The consequences of this gap are significant, potentially hindering Africa’s progress in professionalising its engineering and technical workforce. Phiri used a poignant cartoon of an individual confined to a restrictive cubicle, symbolising how outdated curricula and a lack of upskilling can stifle growth and prevent individuals from acquiring the necessary skills for the evolving job market.
To address this, Phiri emphasised the critical role of technical skills training, particularly in areas like automation, coding, computer algorithms and computer systems. The goal is to equip students to develop highly reliable systems, leading to increased efficiency, productivity and quality. Furthermore, she highlighted the urgent need for skills development in cutting-edge fields such as computer science, advanced analytics, blockchains and cybersecurity.
While advocating for specialisation in high-demand technological areas, Phiri also stressed the importance of a broad understanding across different engineering disciplines and even business administration. “A little bit of everything is better than most of one thing,” she advised, encouraging individuals to develop well- rounded skill sets that enable effective collaboration and communication in diverse professional settings.
Ultimately, remaining vital and employable in this era of rapid technological change requires a commitment to continuous learning and a proactive approach to acquiring in-demand skills.

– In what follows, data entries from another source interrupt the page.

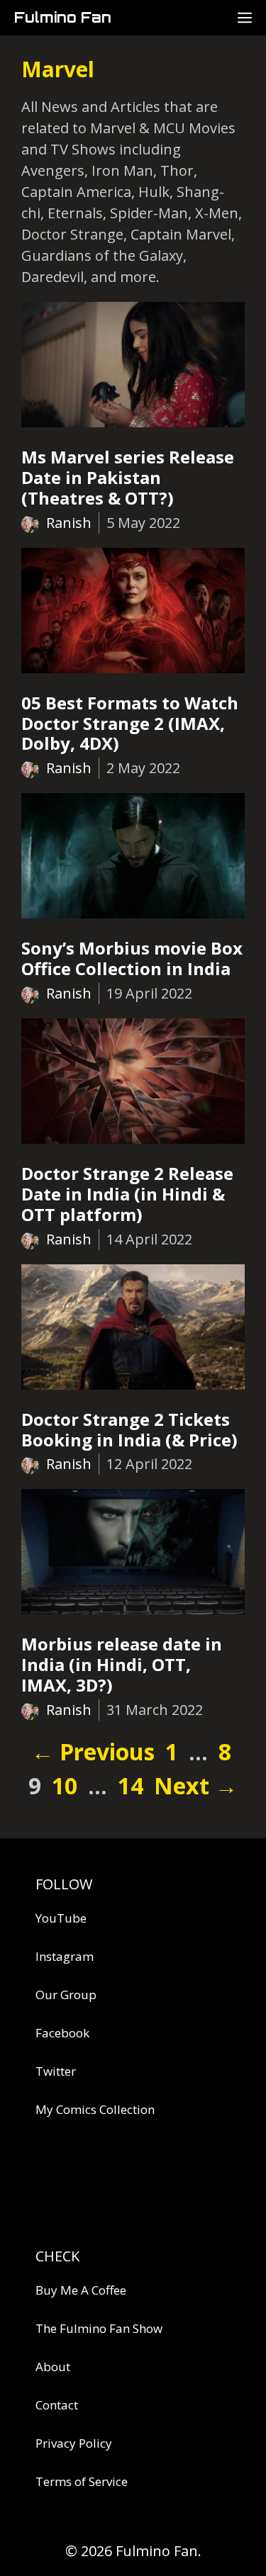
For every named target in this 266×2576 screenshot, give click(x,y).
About (52, 2366)
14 (132, 1785)
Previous (93, 1751)
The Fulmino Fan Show (98, 2328)
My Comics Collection (95, 2109)
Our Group (65, 1994)
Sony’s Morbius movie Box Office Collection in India (132, 958)
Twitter (55, 2071)
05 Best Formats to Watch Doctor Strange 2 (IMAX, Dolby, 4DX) (129, 723)
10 (66, 1785)
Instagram (64, 1956)
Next (196, 1785)
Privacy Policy (73, 2443)
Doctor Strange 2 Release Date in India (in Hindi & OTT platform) (127, 1194)
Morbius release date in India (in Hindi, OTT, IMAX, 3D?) (121, 1664)
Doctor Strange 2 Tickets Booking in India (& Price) (129, 1429)
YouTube (61, 1918)
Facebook (62, 2033)
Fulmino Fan (62, 17)
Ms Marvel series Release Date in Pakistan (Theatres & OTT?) (127, 477)
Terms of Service (81, 2481)
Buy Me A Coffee (80, 2290)
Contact (56, 2405)
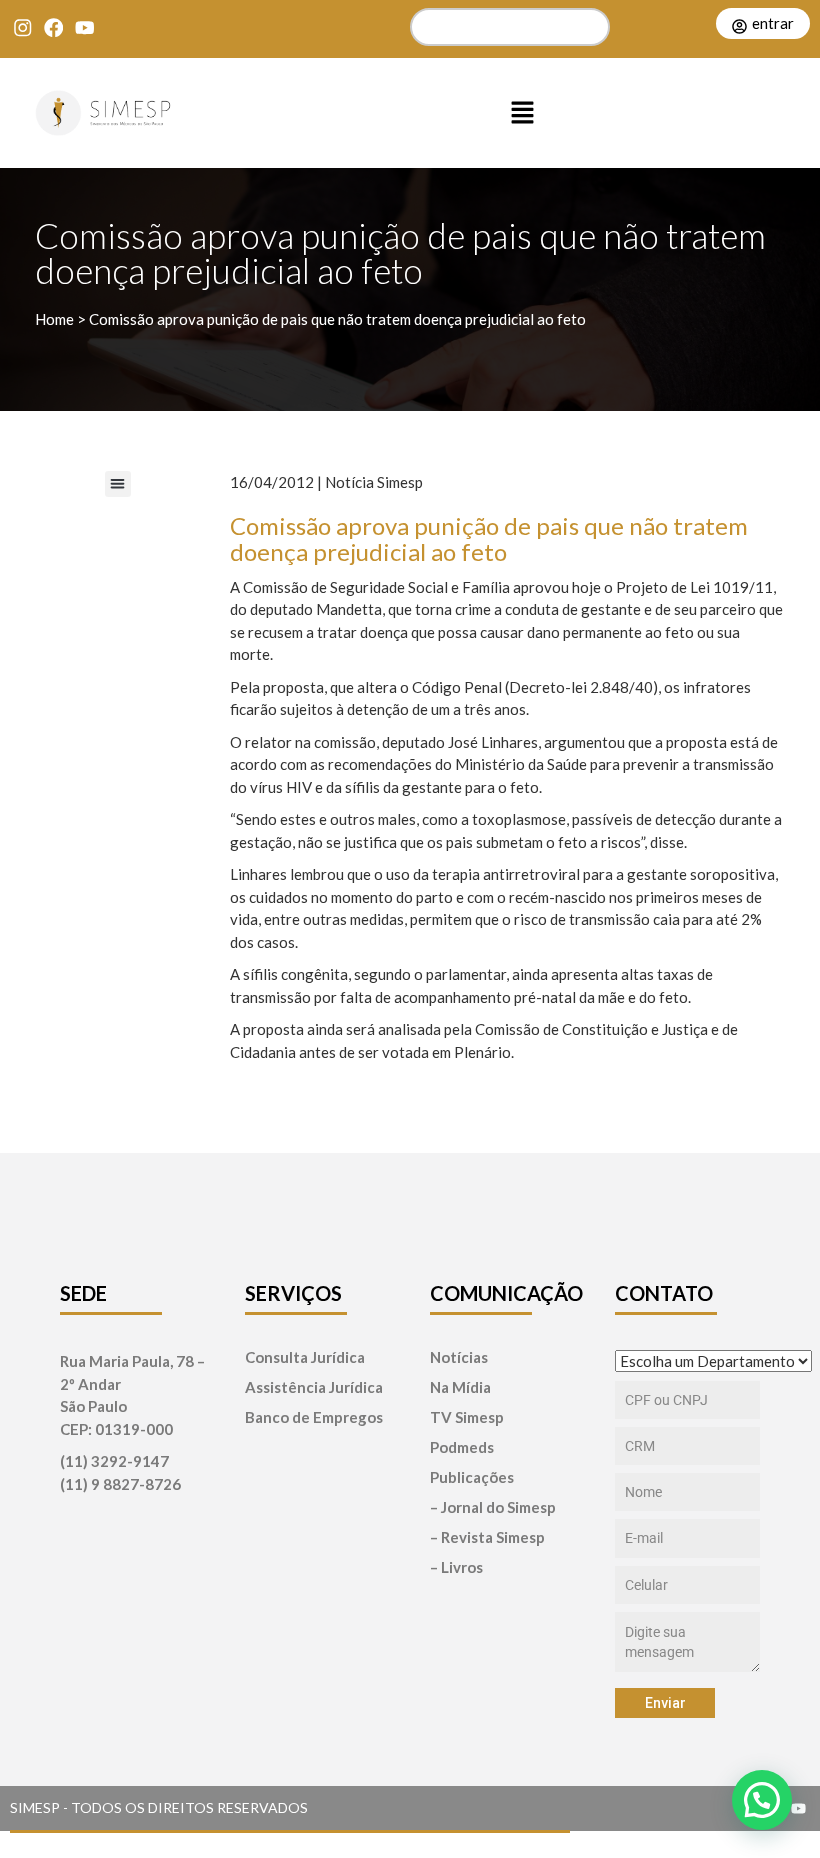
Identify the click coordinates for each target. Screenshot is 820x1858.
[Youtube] (84, 27)
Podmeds (462, 1447)
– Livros (456, 1567)
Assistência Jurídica (314, 1387)
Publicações (472, 1477)
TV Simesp (467, 1417)
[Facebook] (53, 27)
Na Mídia (460, 1387)
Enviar (665, 1703)
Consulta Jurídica (305, 1357)
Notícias (459, 1357)
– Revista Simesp (487, 1537)
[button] (523, 113)
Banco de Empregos (314, 1417)
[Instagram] (22, 27)
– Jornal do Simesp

Phiri identified several reasons why the skills gap persists, including under-resourced schooling, a lack of industry engagement from higher education institutions, and limited investment in upskilling the existing workforce.
The solution, she reiterated, lies in collaboration. Educational institutions must actively engage with industry leaders to understand their evolving needs and revise curricula accordingly. Governments also have a crucial role to play in supporting re-skilling initiatives. By proactively guiding students towards high-demand courses and fostering a culture of continuous learning, the skills gap can be effectively bridged, ensuring a future-ready workforce equipped to thrive in the age of technological innovation.